I have mocked Trollope for his excessive number of proposal scenes – Trollope had mocked himself for the same thing – but The Eustace Diamonds only has maybe six proposals, far fewer than in the previous Palliser novel, Phineas Finn, where they became an aggravation.
In smaller quantities, I can be more impressed with Trollope’s inventiveness. Sir Florian Eustace is proposing to Lizzie Greystock. One proposal out of the way, and we are still in Chapter 1:
The speech he made was somewhat long, and as he made it he hardly looked into her face.
But it was necessary to him that he should be made to know by some signal from her how it was going with her feelings. As he spoke of his danger, there came a gurgling little trill of wailing from her throat, a soft, almost musical sound of woe, which seemed to add an unaccustomed eloquence to his words. When he spoke of his own hope the sound was somewhat changed, but it was still continued.
I do not think of Trollope as much of a descriptive writer, but “a gurgling little trill of wailing” is pretty good. And the most effective touch is that her strange sound adds color to his speech, or so he thinks, since I take that as Sir Florian’s thoughts, or illusions. In other words, the beautiful, penniless, deceitful adventuress has hooked the rich, “vicious and… dying” baronet but good. By the end of the chapter he is dead and Lizzie is a rich widow in possession of the diamond necklace that gives the book its title and the plot its momentum. Again, I mean by the end of Chapter 1 – this novel really cooks at first.
The six Barchester books had no hunting scenes. I believe that Trollope, in real life, had not yet become a fox-hunting addict when he began that series, and as we know from Framley Parsonage, clergymen should not hunt. All four non-Barchester novels I have read feature long, detailed hunting scenes. When he is interested enough, Trollope cannot stop himself from describing a scene in detail – every horse, every obstacle, every movement of the game. Some readers must find these chapters as dull as a play-by-play of a fictional baseball game. Trollope does make use of these chapters, so they are not entirely there for his own Fantasy Fox-hunting entertainment. The hunt in Chapter 38, for example, results in, what else, a proposal.
I will save that for tomorrow, though, and turn to the poor fox:
They were off again now, and the stupid fox absolutely went back across the river. But, whether on one side or on the other, his struggle for life was now in vain. Two years of happy, free existence amidst the wilds of Craigattan had been allowed him. Twice previously had he been “found,” and the kindly storm or not less beneficent brightness of the sun had enabled him to baffle his pursuers. Now there had come one glorious day, and the common lot of mortals must be his. (Ch. 38)
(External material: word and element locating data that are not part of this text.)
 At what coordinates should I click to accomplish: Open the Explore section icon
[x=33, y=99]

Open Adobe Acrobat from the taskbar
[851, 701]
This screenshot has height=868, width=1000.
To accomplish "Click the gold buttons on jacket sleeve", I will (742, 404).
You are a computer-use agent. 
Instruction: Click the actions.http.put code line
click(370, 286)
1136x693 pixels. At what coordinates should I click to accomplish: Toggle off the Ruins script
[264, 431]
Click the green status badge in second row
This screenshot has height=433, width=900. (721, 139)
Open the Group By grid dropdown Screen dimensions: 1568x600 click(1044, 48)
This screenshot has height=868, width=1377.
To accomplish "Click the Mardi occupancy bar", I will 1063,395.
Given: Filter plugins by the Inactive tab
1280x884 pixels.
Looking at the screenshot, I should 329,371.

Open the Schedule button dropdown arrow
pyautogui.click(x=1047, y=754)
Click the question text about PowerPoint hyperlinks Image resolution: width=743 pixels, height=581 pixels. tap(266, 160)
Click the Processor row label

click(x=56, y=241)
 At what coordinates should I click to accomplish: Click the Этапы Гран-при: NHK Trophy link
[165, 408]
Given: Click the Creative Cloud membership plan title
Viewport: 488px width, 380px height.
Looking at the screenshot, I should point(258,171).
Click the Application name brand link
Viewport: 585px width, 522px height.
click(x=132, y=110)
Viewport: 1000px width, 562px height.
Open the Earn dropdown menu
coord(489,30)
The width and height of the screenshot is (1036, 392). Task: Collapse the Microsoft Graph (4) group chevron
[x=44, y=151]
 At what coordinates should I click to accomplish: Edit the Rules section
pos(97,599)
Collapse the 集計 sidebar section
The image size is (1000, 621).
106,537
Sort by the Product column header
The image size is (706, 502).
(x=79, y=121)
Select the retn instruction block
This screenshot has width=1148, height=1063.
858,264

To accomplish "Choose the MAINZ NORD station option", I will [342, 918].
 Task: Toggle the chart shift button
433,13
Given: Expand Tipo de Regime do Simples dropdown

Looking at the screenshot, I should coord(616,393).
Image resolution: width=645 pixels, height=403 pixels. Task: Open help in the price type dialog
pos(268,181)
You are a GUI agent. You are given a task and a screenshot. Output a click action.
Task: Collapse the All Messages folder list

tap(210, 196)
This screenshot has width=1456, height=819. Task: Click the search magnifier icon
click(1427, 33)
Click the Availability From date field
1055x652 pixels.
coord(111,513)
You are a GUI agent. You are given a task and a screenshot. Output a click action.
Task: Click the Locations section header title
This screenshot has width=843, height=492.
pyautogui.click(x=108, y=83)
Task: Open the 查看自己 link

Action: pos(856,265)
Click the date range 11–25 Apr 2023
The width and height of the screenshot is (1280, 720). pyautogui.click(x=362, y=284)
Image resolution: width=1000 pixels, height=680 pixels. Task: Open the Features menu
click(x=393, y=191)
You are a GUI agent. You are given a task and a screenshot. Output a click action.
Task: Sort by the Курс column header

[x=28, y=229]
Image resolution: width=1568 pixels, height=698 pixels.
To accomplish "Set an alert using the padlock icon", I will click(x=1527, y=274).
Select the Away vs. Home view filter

Trollope is so fluid – “They” are the hunters, “stupid” and “absolutely” are their words, collectively. It is practically dialogue, from when one of the huntsman recounts the hunt at the pub. Omniscient Trollope takes the reins and begins sympathizing with the fox – he sympathizes with everyone – and the rhetoric heightens, including some pleasing indulgence in the pathetic fallacy, entirely appropriate, since what reader will not feel the pathos of the death of the fox?
I've read long, insanely dull, play-by-play scenes of cricket, bell-tolling, and sex (usually in different novels.) The hunt scenes in Trollope are all right.
ReplyDeleteWhen I saw this one coming - Trollope has we well-trained - I thought "All right, the hunting scene! Now things are gonna move!" And things did.
ReplyDeleteMostly a Trollope scene is a pair of disembodied characters jabbering at each other.
I am ready for the Trollope novel that is nothing but hunting scenes. Which one is that?
I'm hoping it's Is He Popenjoy?
ReplyDeleteIt just seems so unlikely that he is Popenjoy, that anyone is Popenjoy.